[Pixel coordinate grounding data]
-*-*-

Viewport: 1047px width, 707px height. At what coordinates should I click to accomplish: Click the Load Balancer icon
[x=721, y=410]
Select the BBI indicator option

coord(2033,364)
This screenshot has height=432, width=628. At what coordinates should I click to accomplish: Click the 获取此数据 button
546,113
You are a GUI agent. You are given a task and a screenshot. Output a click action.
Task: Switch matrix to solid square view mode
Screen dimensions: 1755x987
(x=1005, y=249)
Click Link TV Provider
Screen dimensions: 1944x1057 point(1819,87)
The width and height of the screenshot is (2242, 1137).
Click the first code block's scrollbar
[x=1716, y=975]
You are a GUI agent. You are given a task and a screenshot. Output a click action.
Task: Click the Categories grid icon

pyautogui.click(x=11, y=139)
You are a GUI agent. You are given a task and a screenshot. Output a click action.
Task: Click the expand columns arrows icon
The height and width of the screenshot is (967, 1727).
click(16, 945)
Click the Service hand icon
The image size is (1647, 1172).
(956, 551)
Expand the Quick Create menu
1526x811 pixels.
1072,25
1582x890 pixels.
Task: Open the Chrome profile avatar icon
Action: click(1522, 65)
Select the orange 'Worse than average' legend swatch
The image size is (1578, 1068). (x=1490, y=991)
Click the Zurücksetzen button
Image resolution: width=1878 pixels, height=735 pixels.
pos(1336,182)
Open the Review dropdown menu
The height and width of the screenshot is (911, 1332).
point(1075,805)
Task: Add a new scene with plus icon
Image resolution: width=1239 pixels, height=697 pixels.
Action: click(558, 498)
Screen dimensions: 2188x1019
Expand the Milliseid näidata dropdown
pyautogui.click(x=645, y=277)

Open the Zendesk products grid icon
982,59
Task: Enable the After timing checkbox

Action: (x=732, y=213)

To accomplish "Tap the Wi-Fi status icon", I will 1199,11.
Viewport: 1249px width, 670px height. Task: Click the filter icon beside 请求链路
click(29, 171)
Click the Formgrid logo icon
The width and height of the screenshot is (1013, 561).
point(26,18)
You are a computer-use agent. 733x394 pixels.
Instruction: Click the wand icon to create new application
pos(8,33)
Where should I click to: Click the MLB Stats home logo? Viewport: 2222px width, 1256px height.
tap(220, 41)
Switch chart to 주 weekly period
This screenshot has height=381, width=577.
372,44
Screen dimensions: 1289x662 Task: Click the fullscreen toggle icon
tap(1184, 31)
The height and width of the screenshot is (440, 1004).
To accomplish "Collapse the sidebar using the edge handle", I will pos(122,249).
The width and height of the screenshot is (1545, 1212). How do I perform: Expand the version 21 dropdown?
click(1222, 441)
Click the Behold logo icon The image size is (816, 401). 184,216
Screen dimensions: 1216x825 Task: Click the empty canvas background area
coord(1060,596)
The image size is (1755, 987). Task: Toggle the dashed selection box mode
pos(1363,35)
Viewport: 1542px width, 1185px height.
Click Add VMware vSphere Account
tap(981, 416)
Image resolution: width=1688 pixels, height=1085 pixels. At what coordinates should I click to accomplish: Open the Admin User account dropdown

-*-*-

Task to carry out:
The data above should be returned exactly as written.

Solution:
Viewport: 1047px width, 707px height. At what coordinates should I click to accomplish: Click the Load Balancer icon
[x=721, y=410]
Select the BBI indicator option

coord(2033,364)
This screenshot has height=432, width=628. At what coordinates should I click to accomplish: Click the 获取此数据 button
546,113
You are a GUI agent. You are given a task and a screenshot. Output a click action.
Task: Switch matrix to solid square view mode
Screen dimensions: 1755x987
(x=1005, y=249)
Click Link TV Provider
Screen dimensions: 1944x1057 point(1819,87)
The width and height of the screenshot is (2242, 1137).
Click the first code block's scrollbar
[x=1716, y=975]
You are a GUI agent. You are given a task and a screenshot. Output a click action.
Task: Click the Categories grid icon

pyautogui.click(x=11, y=139)
You are a GUI agent. You are given a task and a screenshot. Output a click action.
Task: Click the expand columns arrows icon
The height and width of the screenshot is (967, 1727).
click(16, 945)
Click the Service hand icon
The image size is (1647, 1172).
(956, 551)
Expand the Quick Create menu
1526x811 pixels.
1072,25
1582x890 pixels.
Task: Open the Chrome profile avatar icon
Action: click(1522, 65)
Select the orange 'Worse than average' legend swatch
The image size is (1578, 1068). (x=1490, y=991)
Click the Zurücksetzen button
Image resolution: width=1878 pixels, height=735 pixels.
pos(1336,182)
Open the Review dropdown menu
The height and width of the screenshot is (911, 1332).
point(1075,805)
Task: Add a new scene with plus icon
Image resolution: width=1239 pixels, height=697 pixels.
Action: click(558, 498)
Screen dimensions: 2188x1019
Expand the Milliseid näidata dropdown
pyautogui.click(x=645, y=277)

Open the Zendesk products grid icon
982,59
Task: Enable the After timing checkbox

Action: (x=732, y=213)

To accomplish "Tap the Wi-Fi status icon", I will 1199,11.
Viewport: 1249px width, 670px height. Task: Click the filter icon beside 请求链路
click(29, 171)
Click the Formgrid logo icon
The width and height of the screenshot is (1013, 561).
point(26,18)
You are a computer-use agent. 733x394 pixels.
Instruction: Click the wand icon to create new application
pos(8,33)
Where should I click to: Click the MLB Stats home logo? Viewport: 2222px width, 1256px height.
tap(220, 41)
Switch chart to 주 weekly period
This screenshot has height=381, width=577.
372,44
Screen dimensions: 1289x662 Task: Click the fullscreen toggle icon
tap(1184, 31)
The height and width of the screenshot is (440, 1004).
To accomplish "Collapse the sidebar using the edge handle", I will pos(122,249).
The width and height of the screenshot is (1545, 1212). How do I perform: Expand the version 21 dropdown?
click(1222, 441)
Click the Behold logo icon The image size is (816, 401). 184,216
Screen dimensions: 1216x825 Task: Click the empty canvas background area
coord(1060,596)
The image size is (1755, 987). Task: Toggle the dashed selection box mode
pos(1363,35)
Viewport: 1542px width, 1185px height.
Click Add VMware vSphere Account
tap(981, 416)
Image resolution: width=1688 pixels, height=1085 pixels. At what coordinates should I click to accomplish: Open the Admin User account dropdown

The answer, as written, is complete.